#### Work instruction
One line at a time, check the entries below for the word "zdroje", and copy each line that has it.

━━━━━ Given records

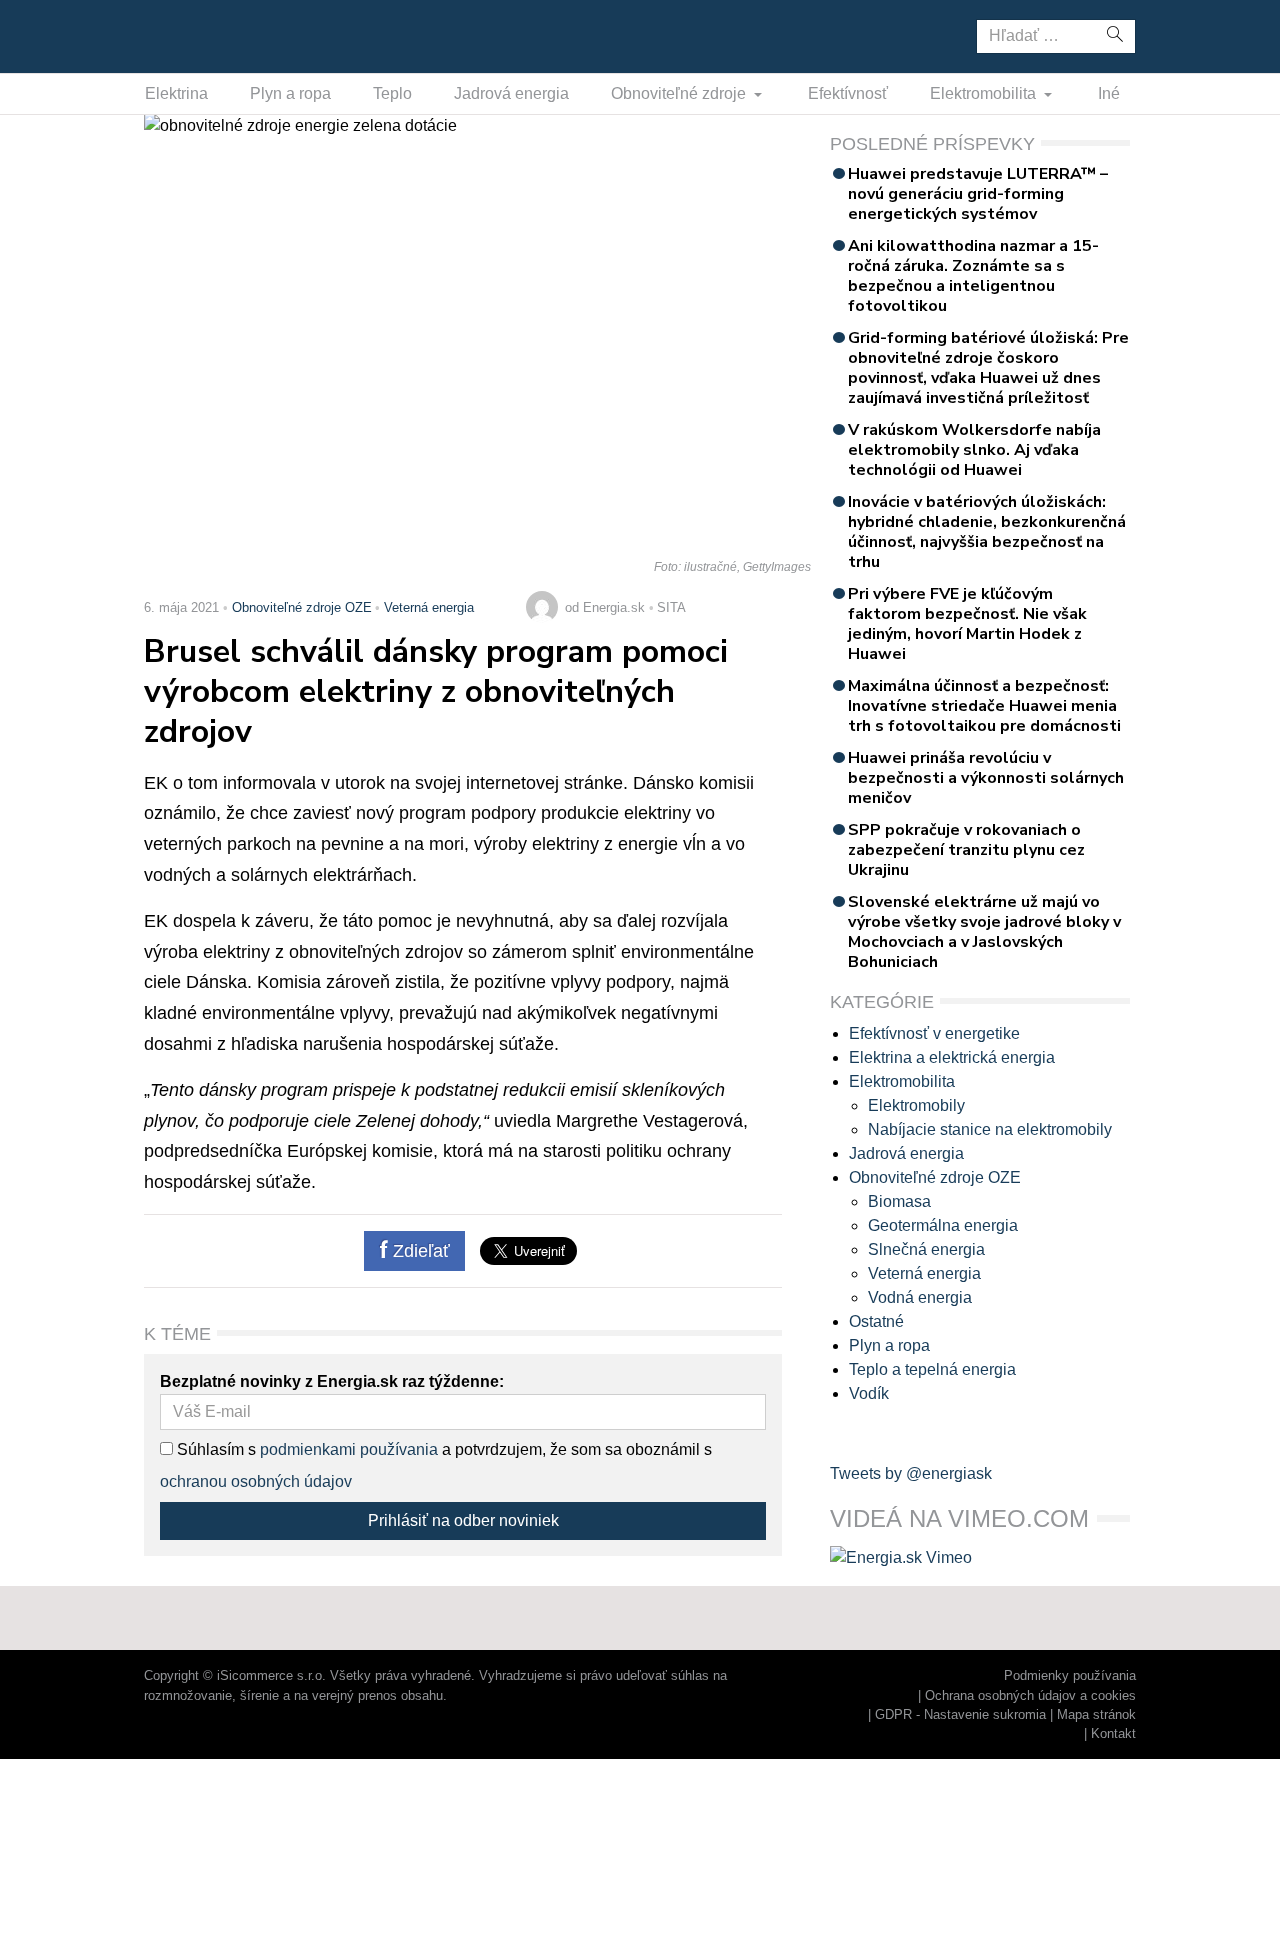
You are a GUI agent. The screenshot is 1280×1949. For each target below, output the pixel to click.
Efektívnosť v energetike (934, 1033)
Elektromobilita (985, 93)
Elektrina (176, 93)
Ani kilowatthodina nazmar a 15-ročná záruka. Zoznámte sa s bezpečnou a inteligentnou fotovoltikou (973, 276)
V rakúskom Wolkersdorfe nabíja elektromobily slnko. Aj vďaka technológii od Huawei (974, 450)
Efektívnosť (848, 93)
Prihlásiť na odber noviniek (463, 1520)
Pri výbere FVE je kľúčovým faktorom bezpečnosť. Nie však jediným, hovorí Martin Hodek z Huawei (967, 624)
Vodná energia (920, 1297)
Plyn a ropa (290, 93)
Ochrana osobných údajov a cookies (1030, 1695)
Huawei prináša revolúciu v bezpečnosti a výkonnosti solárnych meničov (986, 778)
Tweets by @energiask (911, 1473)
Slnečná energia (926, 1249)
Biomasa (899, 1201)
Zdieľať (419, 1251)
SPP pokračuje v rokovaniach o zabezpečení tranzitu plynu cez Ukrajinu (966, 850)
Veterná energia (429, 607)
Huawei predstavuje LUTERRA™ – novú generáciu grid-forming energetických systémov (978, 194)
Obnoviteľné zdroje (680, 93)
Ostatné (876, 1321)
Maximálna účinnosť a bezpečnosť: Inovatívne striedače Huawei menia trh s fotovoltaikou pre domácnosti (984, 706)
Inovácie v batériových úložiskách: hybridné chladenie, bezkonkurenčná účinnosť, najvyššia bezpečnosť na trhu (987, 532)
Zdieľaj (206, 35)
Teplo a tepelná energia (932, 1369)
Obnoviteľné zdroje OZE (302, 607)
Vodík (869, 1393)
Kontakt (1113, 1733)
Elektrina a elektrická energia (952, 1057)
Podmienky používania (1070, 1675)
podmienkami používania (349, 1449)
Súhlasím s (214, 1449)
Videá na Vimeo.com (959, 1518)
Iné (1109, 93)
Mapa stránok (1096, 1714)
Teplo (392, 93)
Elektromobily (916, 1105)
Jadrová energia (511, 93)
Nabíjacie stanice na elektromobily (990, 1129)
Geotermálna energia (943, 1225)
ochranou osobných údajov (256, 1481)
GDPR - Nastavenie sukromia (960, 1714)
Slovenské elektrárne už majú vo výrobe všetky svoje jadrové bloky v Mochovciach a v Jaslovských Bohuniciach (984, 932)
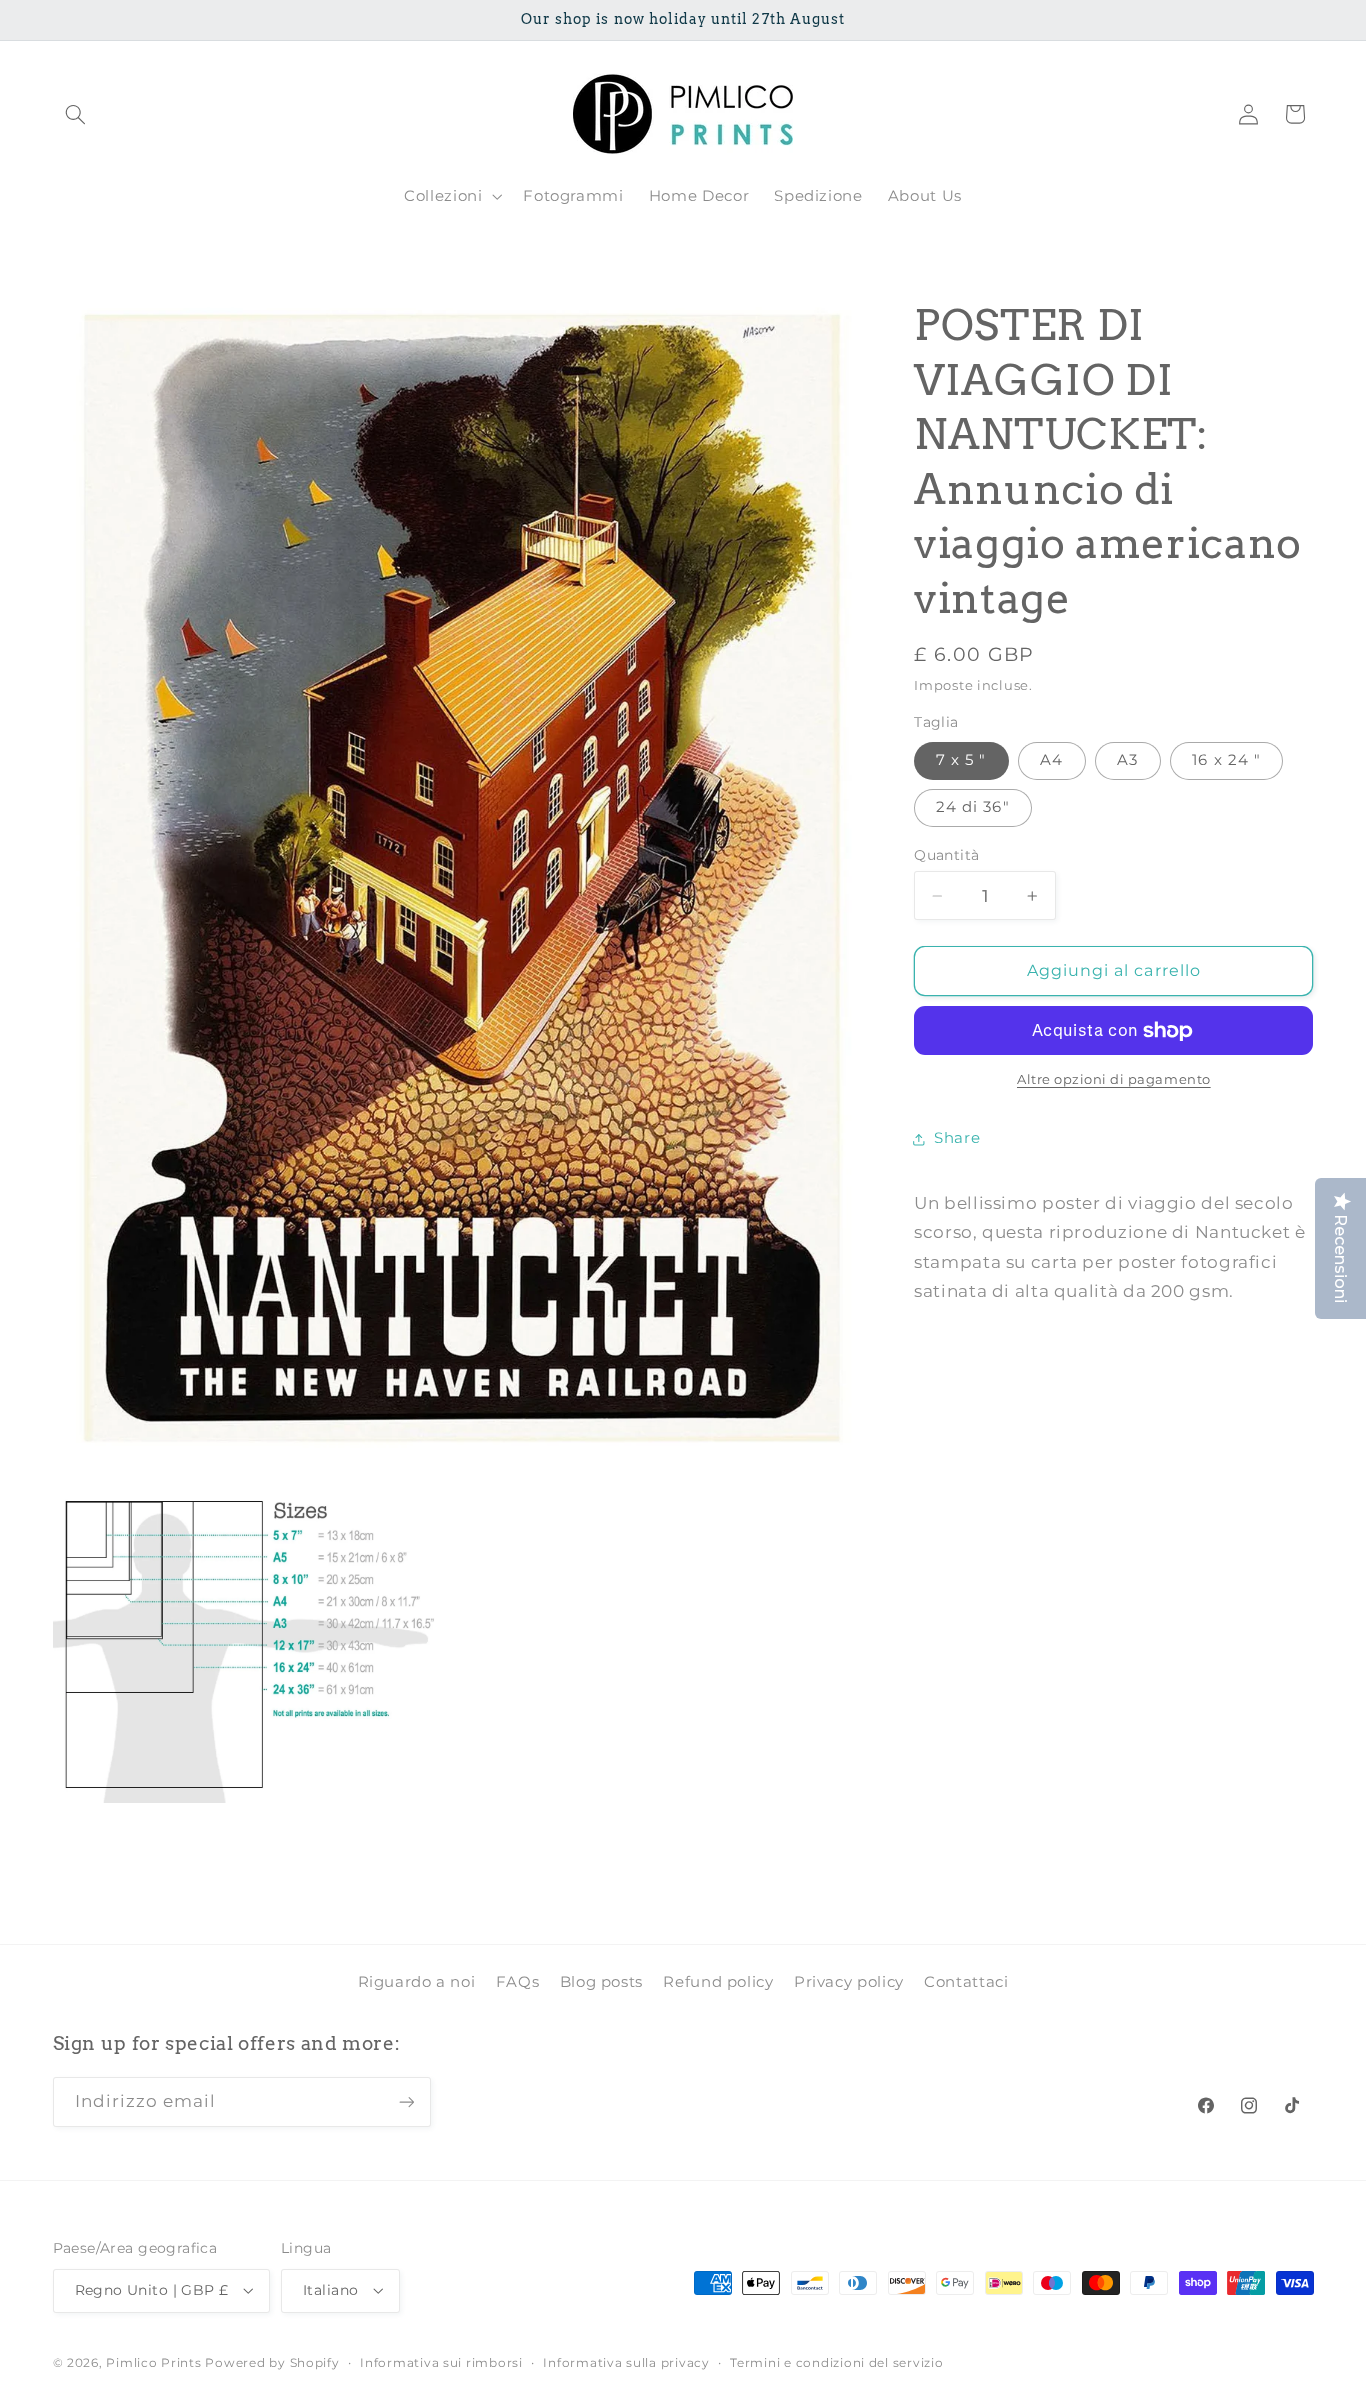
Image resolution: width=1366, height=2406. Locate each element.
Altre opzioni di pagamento (1114, 1080)
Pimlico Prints (153, 2363)
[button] (76, 114)
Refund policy (718, 1982)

━━━━━━━━━━

#### Answer box
Obnoviteľné zdroje (680, 93)
Obnoviteľné zdroje OZE (302, 607)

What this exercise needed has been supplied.